Calcium and lipid metabolism

Ca²⁺ may play a role in the regulation of lipid metabolism and TAG storage. The hypothesis advocated by Zemel & Sun⁽Reference Zemel and Sun¹³³⁾ suggests that depressed levels of 1,25(OH)₂D (due to a high dietary Ca intake) cause a decrease in intracellular Ca²⁺ concentration, and, thus, stimulate lipolysis, and inhibit fatty acid synthase and de novo lipogenesis. However, a basal, steady-state intracellular Ca²⁺ concentration is maintained by mechanisms (pumps and buffers) independent of Ca intake, and a decrease in circulating 1,25(OH)₂D will not directly affect basal intracellular Ca²⁺ concentration. Interestingly, Sampath et al. ⁽Reference Sampath, Havel and King¹³⁴⁾ administered 1500 mg supplemental Ca per d for 3 months to overweight or obese subjects and measured the rates of lipolysis in adipose tissue, whole-body lipid oxidation and circulating concentrations of several hormones. They failed to demonstrate the effect of Ca supplementation on the rate of lipid oxidation or lipolysis. This was confirmed in the study by Bortolotti et al. ⁽Reference Bortolotti, Rudelle and Schneiter¹³⁵⁾, where subjects receiving 800 mg dairy Ca per d for 5 weeks demonstrated no effects of Ca supplementation on markers of lipid metabolism.

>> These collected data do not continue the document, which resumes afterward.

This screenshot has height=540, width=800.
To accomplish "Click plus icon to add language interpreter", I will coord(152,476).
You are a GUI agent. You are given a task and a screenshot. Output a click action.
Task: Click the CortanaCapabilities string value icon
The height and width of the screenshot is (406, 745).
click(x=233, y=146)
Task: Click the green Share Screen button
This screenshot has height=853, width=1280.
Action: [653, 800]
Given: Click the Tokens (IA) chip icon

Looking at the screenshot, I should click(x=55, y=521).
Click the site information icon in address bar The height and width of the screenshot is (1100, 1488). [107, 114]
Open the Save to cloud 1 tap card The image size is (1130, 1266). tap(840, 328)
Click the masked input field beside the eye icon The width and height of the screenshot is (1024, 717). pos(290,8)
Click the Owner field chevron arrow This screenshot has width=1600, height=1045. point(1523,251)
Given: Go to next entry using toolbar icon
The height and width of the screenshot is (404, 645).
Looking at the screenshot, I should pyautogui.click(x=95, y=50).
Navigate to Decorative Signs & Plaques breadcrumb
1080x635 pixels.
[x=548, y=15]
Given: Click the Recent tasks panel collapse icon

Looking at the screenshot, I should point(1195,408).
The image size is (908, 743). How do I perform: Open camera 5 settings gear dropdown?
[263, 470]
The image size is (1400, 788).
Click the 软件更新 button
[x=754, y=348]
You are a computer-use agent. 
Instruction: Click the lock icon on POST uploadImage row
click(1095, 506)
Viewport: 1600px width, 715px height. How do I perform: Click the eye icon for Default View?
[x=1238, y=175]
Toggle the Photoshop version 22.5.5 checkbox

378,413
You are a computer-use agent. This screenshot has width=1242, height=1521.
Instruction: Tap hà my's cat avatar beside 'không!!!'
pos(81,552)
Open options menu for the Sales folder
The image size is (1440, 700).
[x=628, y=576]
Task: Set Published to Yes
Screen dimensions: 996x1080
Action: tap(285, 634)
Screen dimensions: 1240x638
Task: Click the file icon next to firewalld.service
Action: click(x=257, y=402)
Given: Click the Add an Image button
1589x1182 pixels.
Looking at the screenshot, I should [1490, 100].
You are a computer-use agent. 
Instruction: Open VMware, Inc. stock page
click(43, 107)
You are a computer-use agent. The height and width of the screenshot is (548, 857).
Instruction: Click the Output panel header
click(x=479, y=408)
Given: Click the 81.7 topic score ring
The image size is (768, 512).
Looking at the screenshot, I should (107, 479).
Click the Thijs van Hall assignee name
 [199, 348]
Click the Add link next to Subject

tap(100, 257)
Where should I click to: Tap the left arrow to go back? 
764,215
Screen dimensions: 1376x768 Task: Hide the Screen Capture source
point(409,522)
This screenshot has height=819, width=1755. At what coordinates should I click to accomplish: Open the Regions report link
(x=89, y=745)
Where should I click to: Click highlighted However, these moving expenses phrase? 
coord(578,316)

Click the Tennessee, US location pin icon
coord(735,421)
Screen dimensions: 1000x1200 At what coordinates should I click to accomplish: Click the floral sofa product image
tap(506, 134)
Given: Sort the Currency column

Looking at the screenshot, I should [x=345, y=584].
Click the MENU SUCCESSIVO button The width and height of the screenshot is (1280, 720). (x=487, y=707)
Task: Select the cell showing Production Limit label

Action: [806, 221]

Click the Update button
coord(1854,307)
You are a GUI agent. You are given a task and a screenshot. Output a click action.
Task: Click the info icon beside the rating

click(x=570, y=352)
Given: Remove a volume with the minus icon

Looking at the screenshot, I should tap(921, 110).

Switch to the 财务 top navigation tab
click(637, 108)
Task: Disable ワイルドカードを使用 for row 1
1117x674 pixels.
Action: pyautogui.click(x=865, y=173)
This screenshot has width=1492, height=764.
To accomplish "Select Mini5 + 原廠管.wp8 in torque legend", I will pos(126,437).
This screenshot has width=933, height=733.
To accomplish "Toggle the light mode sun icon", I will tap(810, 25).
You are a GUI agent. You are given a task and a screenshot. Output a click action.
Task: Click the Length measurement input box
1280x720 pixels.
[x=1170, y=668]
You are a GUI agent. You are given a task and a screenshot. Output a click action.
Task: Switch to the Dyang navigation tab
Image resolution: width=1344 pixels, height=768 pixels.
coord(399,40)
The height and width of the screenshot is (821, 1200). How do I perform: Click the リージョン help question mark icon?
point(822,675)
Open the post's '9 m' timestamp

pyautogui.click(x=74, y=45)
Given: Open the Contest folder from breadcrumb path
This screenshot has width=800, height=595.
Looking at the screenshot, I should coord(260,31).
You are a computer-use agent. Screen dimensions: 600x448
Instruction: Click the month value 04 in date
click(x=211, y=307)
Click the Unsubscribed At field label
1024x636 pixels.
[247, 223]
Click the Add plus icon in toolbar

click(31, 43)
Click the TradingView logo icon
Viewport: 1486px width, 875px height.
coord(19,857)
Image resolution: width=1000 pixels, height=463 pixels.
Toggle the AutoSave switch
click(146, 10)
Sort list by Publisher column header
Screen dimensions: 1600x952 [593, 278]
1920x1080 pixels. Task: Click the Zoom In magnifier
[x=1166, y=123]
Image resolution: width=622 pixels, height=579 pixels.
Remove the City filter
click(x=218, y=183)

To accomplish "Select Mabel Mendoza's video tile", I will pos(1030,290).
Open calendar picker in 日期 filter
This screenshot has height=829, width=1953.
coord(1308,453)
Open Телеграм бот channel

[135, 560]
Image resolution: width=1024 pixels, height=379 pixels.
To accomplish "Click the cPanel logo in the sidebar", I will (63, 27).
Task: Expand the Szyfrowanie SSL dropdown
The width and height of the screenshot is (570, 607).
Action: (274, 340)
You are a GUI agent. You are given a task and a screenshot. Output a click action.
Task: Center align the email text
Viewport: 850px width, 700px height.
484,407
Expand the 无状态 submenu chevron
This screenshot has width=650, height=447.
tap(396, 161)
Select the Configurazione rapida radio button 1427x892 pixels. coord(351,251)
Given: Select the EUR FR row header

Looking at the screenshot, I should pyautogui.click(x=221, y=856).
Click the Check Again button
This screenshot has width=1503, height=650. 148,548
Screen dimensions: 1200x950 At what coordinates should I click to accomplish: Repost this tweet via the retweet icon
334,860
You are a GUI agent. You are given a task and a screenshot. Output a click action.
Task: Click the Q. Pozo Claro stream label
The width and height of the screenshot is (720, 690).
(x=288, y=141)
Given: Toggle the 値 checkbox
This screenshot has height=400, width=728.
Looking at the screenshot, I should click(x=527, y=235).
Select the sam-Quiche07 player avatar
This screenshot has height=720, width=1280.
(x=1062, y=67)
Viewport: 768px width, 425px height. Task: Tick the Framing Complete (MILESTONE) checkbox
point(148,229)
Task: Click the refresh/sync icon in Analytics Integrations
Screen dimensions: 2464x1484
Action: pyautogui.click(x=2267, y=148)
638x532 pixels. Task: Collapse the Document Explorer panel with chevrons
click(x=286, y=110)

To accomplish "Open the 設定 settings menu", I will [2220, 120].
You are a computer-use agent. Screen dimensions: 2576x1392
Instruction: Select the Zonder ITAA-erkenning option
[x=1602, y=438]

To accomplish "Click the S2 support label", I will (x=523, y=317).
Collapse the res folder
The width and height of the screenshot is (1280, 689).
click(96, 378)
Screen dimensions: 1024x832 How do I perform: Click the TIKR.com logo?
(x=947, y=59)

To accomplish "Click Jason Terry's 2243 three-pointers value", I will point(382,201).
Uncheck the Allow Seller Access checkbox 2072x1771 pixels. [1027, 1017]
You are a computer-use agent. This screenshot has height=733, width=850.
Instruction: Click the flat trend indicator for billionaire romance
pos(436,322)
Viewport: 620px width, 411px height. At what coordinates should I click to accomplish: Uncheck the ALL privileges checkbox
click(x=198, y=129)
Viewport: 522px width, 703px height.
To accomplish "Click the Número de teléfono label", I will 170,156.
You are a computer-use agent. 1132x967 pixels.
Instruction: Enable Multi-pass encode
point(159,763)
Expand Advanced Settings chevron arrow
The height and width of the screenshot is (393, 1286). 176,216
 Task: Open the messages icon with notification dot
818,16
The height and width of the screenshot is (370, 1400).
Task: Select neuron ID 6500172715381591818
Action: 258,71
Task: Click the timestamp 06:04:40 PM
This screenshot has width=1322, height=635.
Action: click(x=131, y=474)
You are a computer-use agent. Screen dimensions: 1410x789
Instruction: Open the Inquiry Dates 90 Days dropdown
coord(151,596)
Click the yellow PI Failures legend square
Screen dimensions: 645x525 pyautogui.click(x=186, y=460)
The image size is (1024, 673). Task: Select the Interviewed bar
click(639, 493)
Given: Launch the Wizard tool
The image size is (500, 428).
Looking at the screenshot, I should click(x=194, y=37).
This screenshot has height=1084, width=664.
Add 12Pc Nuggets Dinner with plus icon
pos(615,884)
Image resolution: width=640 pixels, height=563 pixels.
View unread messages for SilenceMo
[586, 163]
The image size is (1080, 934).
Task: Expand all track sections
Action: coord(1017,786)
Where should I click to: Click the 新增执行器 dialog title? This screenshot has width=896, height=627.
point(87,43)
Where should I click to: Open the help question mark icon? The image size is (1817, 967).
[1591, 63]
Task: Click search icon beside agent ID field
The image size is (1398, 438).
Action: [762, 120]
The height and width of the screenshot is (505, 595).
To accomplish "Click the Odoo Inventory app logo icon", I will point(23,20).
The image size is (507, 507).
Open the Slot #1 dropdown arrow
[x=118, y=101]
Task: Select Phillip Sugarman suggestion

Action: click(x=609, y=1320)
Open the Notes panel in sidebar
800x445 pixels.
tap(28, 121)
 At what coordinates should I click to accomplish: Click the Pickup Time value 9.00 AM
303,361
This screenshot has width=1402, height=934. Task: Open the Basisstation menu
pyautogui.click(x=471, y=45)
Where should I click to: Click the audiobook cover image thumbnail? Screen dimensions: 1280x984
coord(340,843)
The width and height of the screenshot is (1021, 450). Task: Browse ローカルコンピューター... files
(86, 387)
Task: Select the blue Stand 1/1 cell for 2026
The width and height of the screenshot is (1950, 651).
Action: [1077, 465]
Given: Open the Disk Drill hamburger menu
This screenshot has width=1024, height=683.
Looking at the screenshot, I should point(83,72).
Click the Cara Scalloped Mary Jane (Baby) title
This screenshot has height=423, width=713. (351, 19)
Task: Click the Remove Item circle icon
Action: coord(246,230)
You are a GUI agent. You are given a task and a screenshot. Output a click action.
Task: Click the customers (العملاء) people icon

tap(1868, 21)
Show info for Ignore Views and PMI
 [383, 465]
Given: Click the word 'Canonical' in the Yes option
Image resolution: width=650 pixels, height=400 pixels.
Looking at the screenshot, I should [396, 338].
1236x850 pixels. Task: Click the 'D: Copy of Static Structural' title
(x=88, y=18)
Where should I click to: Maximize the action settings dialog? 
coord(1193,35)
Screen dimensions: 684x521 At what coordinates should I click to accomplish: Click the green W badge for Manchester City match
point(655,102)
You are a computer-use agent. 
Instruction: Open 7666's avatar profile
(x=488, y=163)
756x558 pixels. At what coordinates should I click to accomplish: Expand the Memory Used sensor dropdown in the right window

Vitamin D and mitochondrial uncoupling proteins

An increase in the expression of mitochondrial uncoupling proteins (UCP) promotes a shift toward thermogenesis and away from ATP synthesis. As ATP production diminishes, the dynamics of the catabolic breakdown and biosynthesis of stored nutrients shifts toward catabolism in an effort to replenish the ATP stores⁽Reference Nedergaard, Ricquier and Kozak¹³⁶⁾. Theoretically, therefore, a higher expression of UCP could be beneficial for body-fat loss. The study conducted by Sun & Zemel⁽Reference Sun and Zemel¹³⁷⁾ found that treatment of human adipocytes with 1,25(OH)₂D₃ inhibits UCP-2 mRNA and the protein level via a mechanism linked to the nuclear VDR. The potential role of UCP was also demonstrated in the normocalcemic, VDR knockout mouse⁽Reference Narvaez, Matthews and Broun¹⁷⁾. The lean phenotype of VDR knockout mice was characterised by a reduced serum leptin concentration, a compensatory increase of food intake and was associated with elevated levels of UCP-1 in adipose tissue. These studies show that 1,25(OH)₂D₃ may suppress UCP expression in adipocytes. However, such an effect would not necessarily contribute to fat accumulation in normal adipose tissue because ATP synthesis by mitochondria is tightly regulated, and physiological thermogenesis occurs mainly in brown adipose tissue.